Kansas Gov. Laura Kelly has been gearing up for a re-election race against Attorney General Derek Schmidt. (Sherman Smith/Kansas Reflector)
Kansas Gov. Laura Kelly is politically smarter than you.
Before you object, answer this question: Did you run for governor in Kansas as a Democrat in 2018 and win?
And before you brush off that question as a one-time fluke, answer this one: Do you have a positive approval rating (54%) in an overwhelmingly Republican state?
I make these points for a simple reason: Liberals in and around Kansas have been questioning Kelly’s judgment lately. They have good reason to, from their perspective, but they’re also not running for reelection in what’s expected to be a banner year for Republicans. Yes, Kelly voiced opposition to the federal vaccine mandate, signed anti-mandate legislation from the Thanksgiving week special session and parted ways with Kansas Department of Health and Environment secretary Lee Norman. Each of these actions, though, likely strengthened her nascent campaign against Republican Attorney General Derek Schmidt.
Meanwhile, she has continued to champion a list of priorities that would delight progressive activists if enacted — expanding Medicaid, legalizing medical marijuana and eliminating the state sales tax on food. Kansas and Kansans would benefit from these policies. She also has steadfastly championed fiscal responsibility after the disaster of former Gov. Sam Brownback’s administration. Kansas and Kansans already have benefited from this.
Enacting and continuing such policies requires that Kelly actually be governor.
In a state where registered Republicans number 872,514 and registered Democrats number 512,260, that means she needs votes from independents and political moderates to win another term. In that context, opposing a federal vaccine mandate makes political sense. Courts started batting around President Joe Biden’s order almost immediately. Likewise, signing the nonsensical bill from special session shut down an easy line of attack for next year’s campaign.
Progressives know the way they would react in these situations — backing Biden’s orders and vetoing the anti-mandate bill.
They’re also not running Kansas.
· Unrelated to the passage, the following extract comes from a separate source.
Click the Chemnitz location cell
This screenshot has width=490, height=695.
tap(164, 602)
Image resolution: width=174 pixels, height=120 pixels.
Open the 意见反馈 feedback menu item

Neither is Bernie Sanders nor Alexandria Ocasio-Cortez.
Meanwhile, Kelly has continued to champion a list of priorities that would delight progressive activists if enacted — expanding Medicaid, legalizing medical marijuana and eliminating the state sales tax on food. – Clay Wirestone
Meanwhile, Kelly has continued to champion a list of priorities that would delight progressive activists if enacted — expanding Medicaid, legalizing medical marijuana and eliminating the state sales tax on food.
– Clay Wirestone
Of the three examples mentioned above, parting ways with Norman may be the most challenging to explain. Taking common sense measures to slow and stop the spread of a dangerous virus should be above political considerations. But Kelly has every right to shape her team as she likes, and often in politics messaging is policy. Effective politicians understand the importance of speaking with one voice, especially during a crisis. Norman didn’t.
Kelly’s other focus in the runup to next year’s election appears to be business development. As she told Kansas Reflector’s Tim Carpenter this week: “I do that because I want to be able to fund our schools, our roads, foster care system and other essential services. The only way to do that without raising taxes is to expand your base. So that’s why we have been so aggressive in recruiting and retaining companies.”
Lt. Gov. David Toland made a similar case to Kansas Reflector editor in chief Sherman Smith earlier this month: “I do think we are in the process of reshaping the Kansas economy, allowing innovation, in particular, to play a leading role in creating the jobs that will keep our kids in the state, creating the economic opportunities that will really allow communities to flourish.”
Kelly and Toland are singing from the same hymnal, one that has the benefit of being used by the independent and moderate voters who might re-elect them.
We’ll see how Schmidt approaches his side of the race in months to come. He’s clever enough, if disappointingly eager to play footsie with fascism. Running and winning as a Republican in Kansas doesn’t take cleverness, though. Just a pulse and willingness to play ball with the Kansas Chamber and Kansans for Life.
In some ways, Kelly’s approach reminds me of West Virginia Sen. Joe Manchin. The Build Back Better slayer has been attacked and pressured relentlessly by Democratic and progressive activists. But he represents a state that voted for Donald Trump over Biden by 38.9 percentage points. The voters who put him in office don’t necessarily watch MSNBC or read Twitter. They see him as an independent voice who happens to be a Democrat.
That means Manchin will oppose the broader party on occasion. But what other Democrat could win a U.S. Senate seat in West Virginia? Likewise, Kelly may not be the outspoken liberal that state activists dream of, but she’s managed a nearly impossible job for the last three years and appears eager to earn another term.
She may win that term. She may not.
For now, she should win the benefit of the doubt.